En premier lieu, l’unité commence, dans nos communautés elles-mêmes. Quel fléau que les divisions dans nos paroisses : entre ceux qui prient d’une manière et ceux qui prient d’une autre, ceux qui ont l’impression que tout se perd et ceux qui trouvent que rien ne bouge, ceux qui veulent d’abord prier et ceux qui veulent d’abord agir. C’est un véritable poison ! Nous portons en nous une force de jugement et de division qui blesse l’unité de l’Église.

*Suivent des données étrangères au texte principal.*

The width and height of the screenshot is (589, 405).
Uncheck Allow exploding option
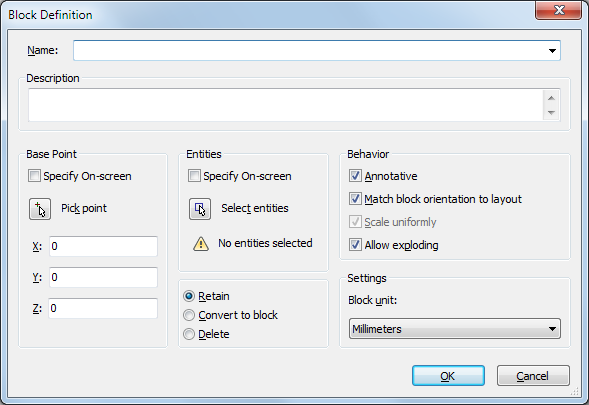click(355, 245)
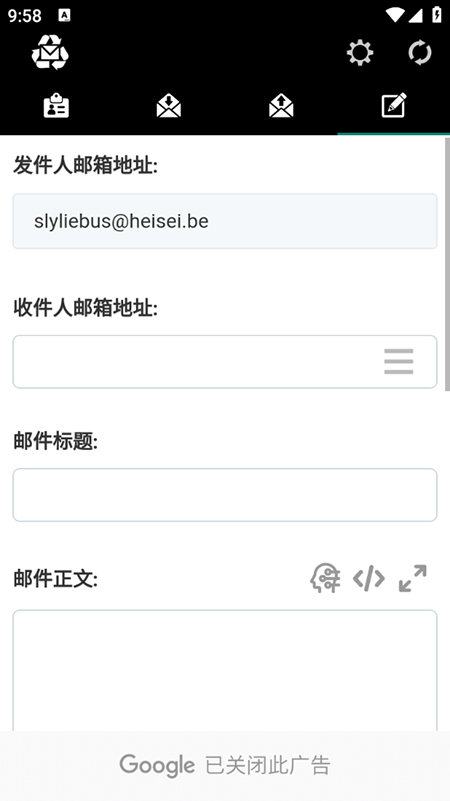Open settings via the gear icon
This screenshot has width=450, height=801.
tap(360, 53)
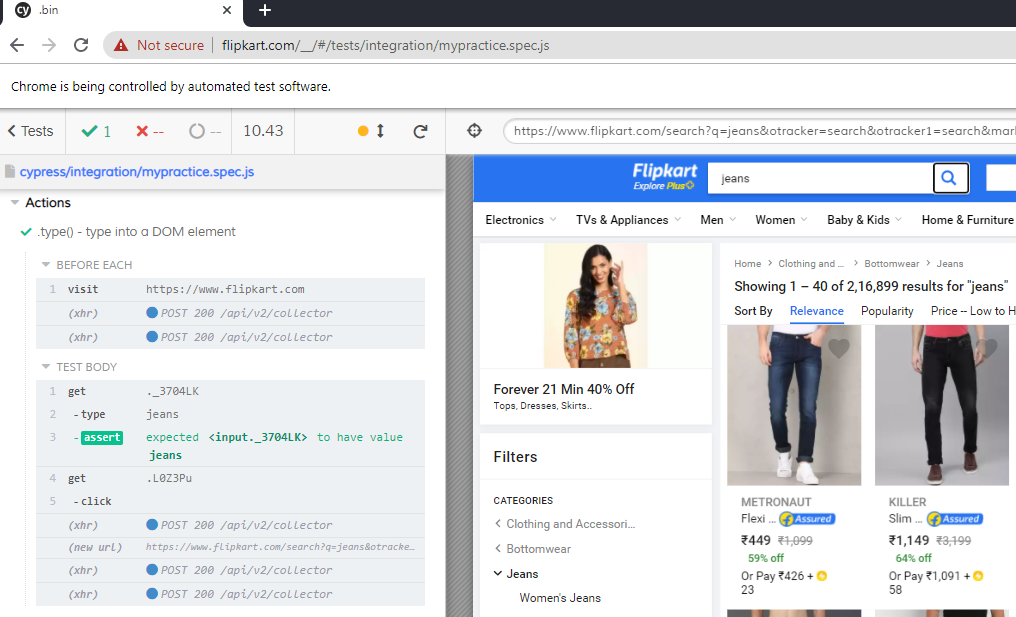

Deuxièmement, nous avons à faire des pas de conversion. C’est bien ce que l’Évangile proclame : « Convertissez-vous ». De fait, la force de division en nous est de l’ordre du péché. Se convertir signifie être libéré du péché, se laisser transformer par la grâce de Dieu.
D’abord transformer notre regard sur les autres chrétiens et sur ceux qui vivent le catholicisme autrement, en reconnaissant en eux une authentique foi au Christ.
Mais également ouvrir les yeux sur toutes les richesses de l’autre : le grand amour de la Bible de nombreux protestants, la ferveur liturgique de la tradition orthodoxe.
Se convertir c’est aussi demander pardon, pour les violences du passé, pour les indifférences ou méconnaissances du présent.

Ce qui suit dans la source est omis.